Gospel: Lk 10:1-9
After this, the Lord appointed seventy-two other disciples, and sent them, two by two, ahead of him, to every town and place, where he himself was to go. And he said to them, “The harvest is plentiful, but the workers are few. So you must ask the Lord of the harvest to send workers to his harvest. Courage! I am sending you like lambs among wolves. Set off without purse or bag or sandals; and do not stop at the homes of those you know.
Whatever house you enter, first bless them, saying, ‘Peace to this house!’ If a friend of peace lives there, the peace shall rest upon that person. But if not, the blessing will return to you. Stay in that house, eating and drinking at their table, for the worker deserves to be paid. Do not move from house to house.
When they welcome you to any town, eat what they offer you. Heal the sick who are there, and say to them: ‘The kingdom of God has drawn near to you.’
Today we are remembering one of the most important figures of the Primitive Church, Luke the evangelist. Why important? Because of the following facts.
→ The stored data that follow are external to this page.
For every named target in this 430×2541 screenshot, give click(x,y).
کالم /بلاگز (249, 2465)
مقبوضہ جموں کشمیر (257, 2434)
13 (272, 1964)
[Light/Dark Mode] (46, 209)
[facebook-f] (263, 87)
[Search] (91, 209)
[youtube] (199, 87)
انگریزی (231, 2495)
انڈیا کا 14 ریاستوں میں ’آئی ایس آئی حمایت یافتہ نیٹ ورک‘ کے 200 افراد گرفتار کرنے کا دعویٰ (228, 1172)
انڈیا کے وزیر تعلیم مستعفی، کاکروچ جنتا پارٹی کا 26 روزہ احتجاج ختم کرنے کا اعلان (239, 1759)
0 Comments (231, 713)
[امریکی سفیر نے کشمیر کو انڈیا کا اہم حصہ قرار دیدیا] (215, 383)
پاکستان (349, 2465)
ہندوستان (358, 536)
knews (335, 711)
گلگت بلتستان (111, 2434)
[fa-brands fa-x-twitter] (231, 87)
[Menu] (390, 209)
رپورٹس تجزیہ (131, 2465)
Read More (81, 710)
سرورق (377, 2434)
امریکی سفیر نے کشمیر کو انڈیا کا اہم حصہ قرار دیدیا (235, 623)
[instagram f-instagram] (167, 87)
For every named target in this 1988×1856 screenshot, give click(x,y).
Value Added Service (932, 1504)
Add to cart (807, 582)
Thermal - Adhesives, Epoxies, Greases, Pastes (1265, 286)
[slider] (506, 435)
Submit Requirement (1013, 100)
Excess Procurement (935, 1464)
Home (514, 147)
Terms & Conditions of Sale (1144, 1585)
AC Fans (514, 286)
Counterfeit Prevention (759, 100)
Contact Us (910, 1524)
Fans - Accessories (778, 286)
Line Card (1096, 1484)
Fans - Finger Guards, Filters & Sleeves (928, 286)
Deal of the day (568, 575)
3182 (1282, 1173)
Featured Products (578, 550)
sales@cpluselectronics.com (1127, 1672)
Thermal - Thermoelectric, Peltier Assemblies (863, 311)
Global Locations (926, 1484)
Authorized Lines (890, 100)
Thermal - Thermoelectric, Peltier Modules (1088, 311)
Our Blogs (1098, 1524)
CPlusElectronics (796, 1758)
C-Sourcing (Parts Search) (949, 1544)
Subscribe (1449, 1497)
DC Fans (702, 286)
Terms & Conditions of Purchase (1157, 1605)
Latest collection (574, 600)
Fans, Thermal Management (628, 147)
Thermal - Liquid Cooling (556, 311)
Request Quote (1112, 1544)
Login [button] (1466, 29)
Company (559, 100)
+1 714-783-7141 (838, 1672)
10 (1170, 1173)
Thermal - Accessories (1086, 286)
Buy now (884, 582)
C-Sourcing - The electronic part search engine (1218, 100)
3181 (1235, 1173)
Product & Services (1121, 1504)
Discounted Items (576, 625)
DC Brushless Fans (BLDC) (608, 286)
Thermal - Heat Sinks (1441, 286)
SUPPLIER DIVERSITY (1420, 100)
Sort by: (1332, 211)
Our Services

First, Luke singlehandedly wrote a quarter of the New Testament. His two-volume work is made, first, of a gospel relating the story of Jesus, and second, of the Acts of the Apostles relating the story of the infant Church as a distinct phase of salvation history.
Second, at every turn Luke in his gospel emphasizes how Jesus is caring and tender toward the poor and lowly, the outcast, the sinner and the afflicted, those who recognize their dependence on God. No evangelist is more concerned than Luke with the mercy and compassion of Jesus, with the role of the Spirit in the life of Jesus and of the Christian disciples, with the importance of prayer, with Jesus’ concern for women.
Third, Luke was at times a close and faithful collaborator of Paul, who calls him “the beloved physician” (Col 4:14).
Fourth, Luke was highly literate both in the Old Testament and in Hellenistic Greek writings. He wrote mostly for Gentile Christians and the whole Church at large. Our debt to him is incalculable.